╭─ DOCUMENT

162: 中国最早AI创业者的故事,与唐文斌聊天才策略、旷视、十年前的机器人和具身新创业
- 01China's First-Generation AI Builders Are Now Leading Embodied Intelligence
- 02The Real Bottleneck in Embodied AI Is Intelligence, Not Hardware
- 03The "Grafting vs. Native" Training Distinction Is the Key Technical Debate
Participants: Manchi (host), Tang Wenbin (Co-founder & CEO of Yuanli Lingji / RoboticX) Podcast: 晚点聊 LateTalk, Episode 162
1. Key Themes
China's First-Generation AI Builders Are Now Leading Embodied Intelligence
Tang Wenbin co-founded Megvii (旷视) in 2011—one of China's earliest AI companies—built on computer vision. Now in 2025, he is co-founding Yuanli Lingji (原力灵机 / RoboticX), focused on embodied intelligence. The full arc from CV → logistics robotics → embodied AI represents a coherent, compounding technical journey rather than pivots.

╰─
╭─ INFORMATION SUPPLIED

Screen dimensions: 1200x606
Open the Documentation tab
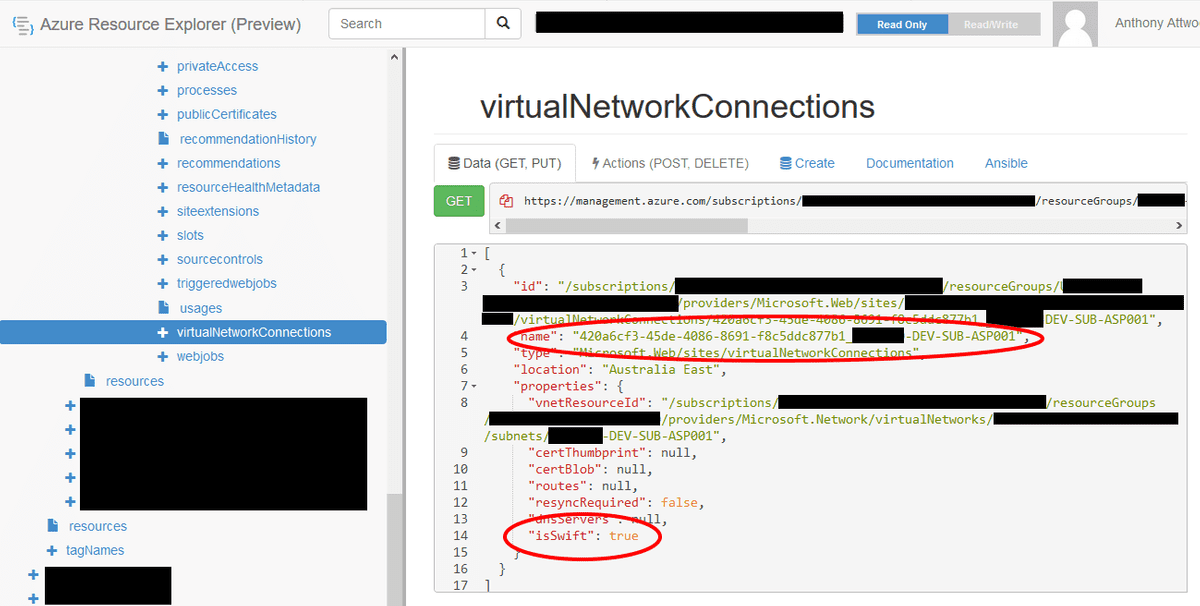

╰─

#### TASK REQUIREMENTS
A. In the podcast summary, why is Tang Wenbin counted among China's first-generation AI builders? Answer in one to three sentences.
B. Summarize the podcast summary in two sentences.
C. From the podcast summary, repeat the passage word for word, starting at the words "162: 中国最早AI创业者" and ending after "rather than pivots.".

#### SOLUTIONS IN ORDER
A. He co-founded Megvii in 2011, and the summary calls it one of China's earliest AI companies. Megvii was built on computer vision.

B. In episode 162 of the LateTalk podcast, host Manchi talks with Tang Wenbin, who co-founded Megvii, one of China's earliest AI companies, in 2011 and in 2025 is co-founding Yuanli Lingji (RoboticX) to work on embodied intelligence. The summary treats his path from computer vision to logistics robotics to embodied AI as one coherent, compounding technical journey rather than a series of pivots, and it lists intelligence rather than hardware as the real bottleneck in embodied AI.

C.
162: 中国最早AI创业者的故事,与唐文斌聊天才策略、旷视、十年前的机器人和具身新创业
- 01China's First-Generation AI Builders Are Now Leading Embodied Intelligence
- 02The Real Bottleneck in Embodied AI Is Intelligence, Not Hardware
- 03The "Grafting vs. Native" Training Distinction Is the Key Technical Debate
Participants: Manchi (host), Tang Wenbin (Co-founder & CEO of Yuanli Lingji / RoboticX) Podcast: 晚点聊 LateTalk, Episode 162
1. Key Themes
China's First-Generation AI Builders Are Now Leading Embodied Intelligence
Tang Wenbin co-founded Megvii (旷视) in 2011—one of China's earliest AI companies—built on computer vision. Now in 2025, he is co-founding Yuanli Lingji (原力灵机 / RoboticX), focused on embodied intelligence. The full arc from CV → logistics robotics → embodied AI represents a coherent, compounding technical journey rather than pivots.